EL+AS+EM+MS+PS+TF-ThM-10 Characterization of Organic Solar Cells Materials and Structures by Spectroscopic Ellipsometry
J.P. Piel, L. Kitzinger, A. Bondaz, C. Defranoux (SEMILAB-SOPRALAB, France)
Spectroscopic Ellipsometry (S.E) is a well known optical technique widely used for the characterisation of all types of thin films for determination of film thickness and optical indices on glass or plastic substrates.
S.E. is also being applied to the characterization of materials and multilayer structures of organic materials like organic light-emitting diodes (OLEDs) or Organic Solar Cells.
We present the determination of the refractive indices of organic Solar Cells materials like P3HT, PCBM, Pentacene, Perylene, and their blends. Complex organic materials can be analyzed accurately and fully characterized from their absorption bands in the visible and UV range (190nm to 900nm).
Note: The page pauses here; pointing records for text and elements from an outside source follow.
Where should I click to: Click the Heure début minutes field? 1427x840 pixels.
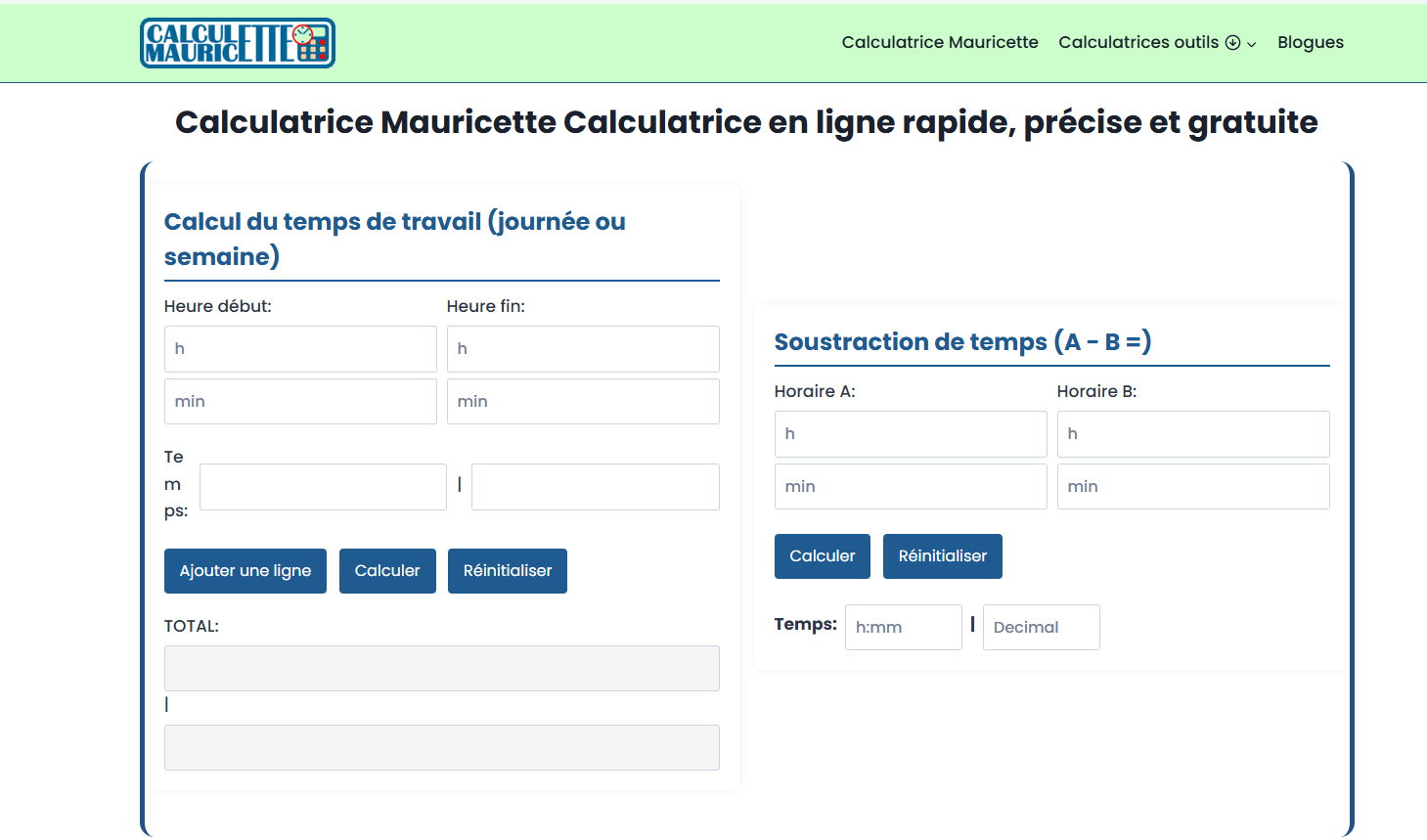(x=300, y=402)
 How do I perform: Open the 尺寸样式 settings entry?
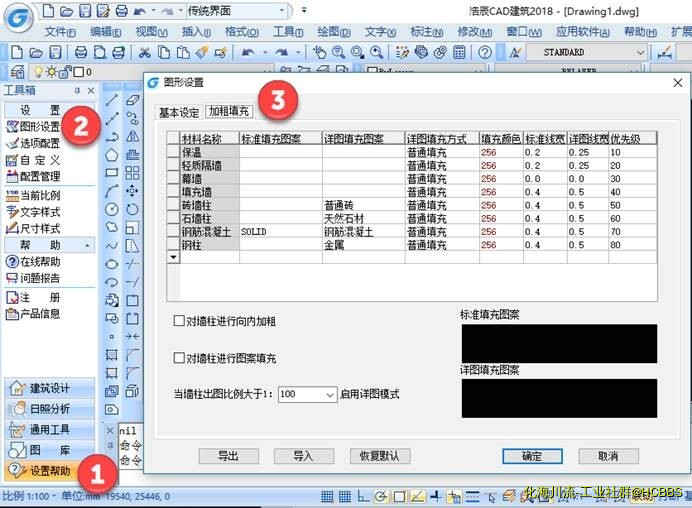[40, 228]
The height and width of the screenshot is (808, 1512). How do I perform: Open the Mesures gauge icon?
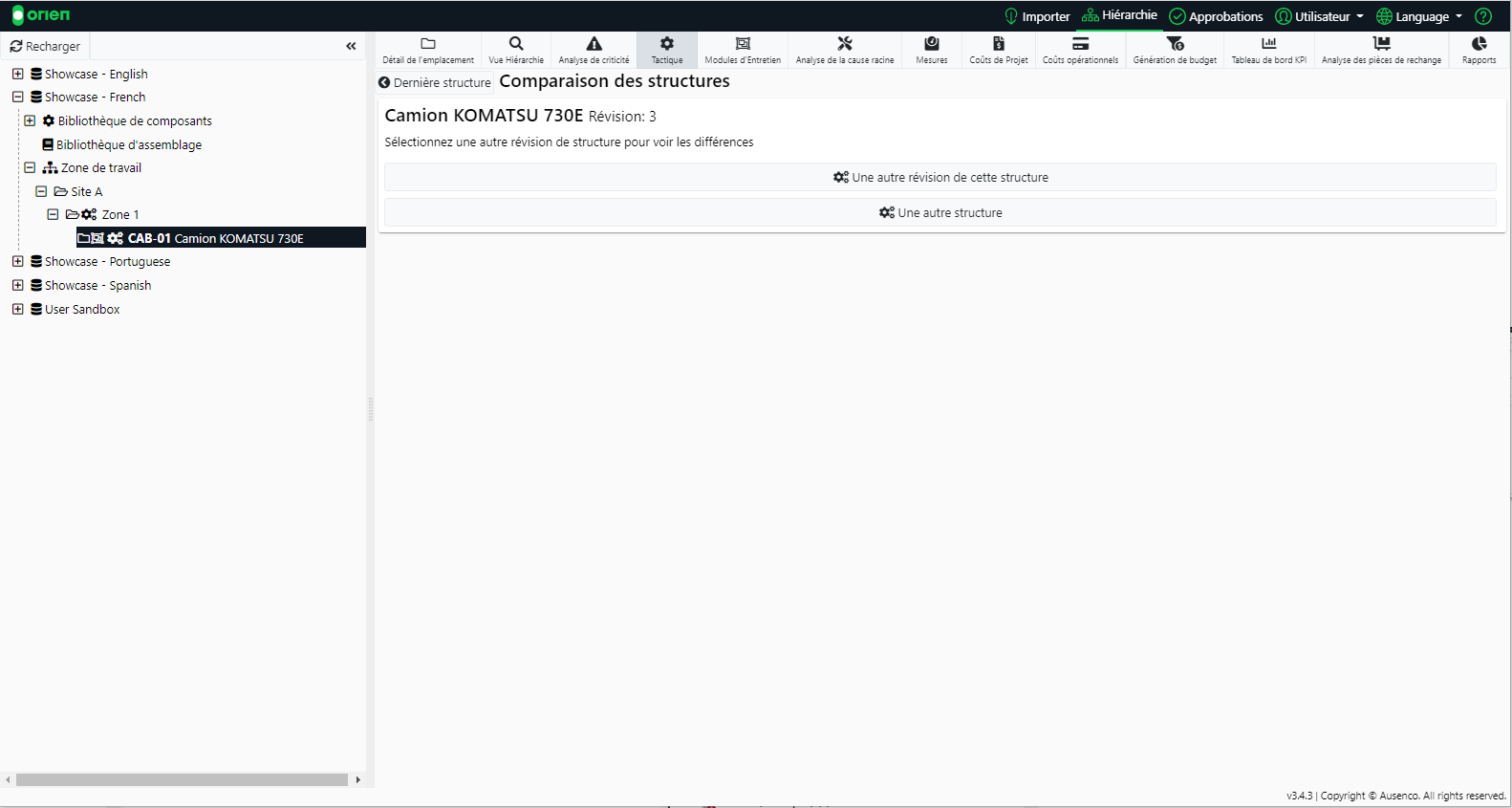(931, 44)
Transmission and absorption can be also measured at the same time and be used to determine the optical properties of these materials.
Using these refractive indices, analysis of real multi-layer stacks can be done. The refractive indices can be used afterwards to automatically optimise and balance the energy flow dissipation Q inside an organic solar cell composed of a thin film stack. We present an example performed on a single cell and on a tandem bi-layer cell structure.
Since these materials are sensitive to moisture and pollution, it can be necessary to measure their optical properties and thickness values through an encapsulated media. We will demonstrate how we can measure single layer properties and multi-layer stacks, through encapsulated samples, from the back side of the substrate. This technique can be applied to test structure or real Organic Solar Cell monitoring. Backside measurement combined with a water vapour cell used for ellipsometry porosimetry is used to test the efficiency of the thin film encapsulation.
We also present the characterization of ITO and ZnO transparent electrodes by S.E. and how near infra-red ellipsometry is used to determine the ITO resistance, without contact, by using the Drude behaviour on encapsulated samples.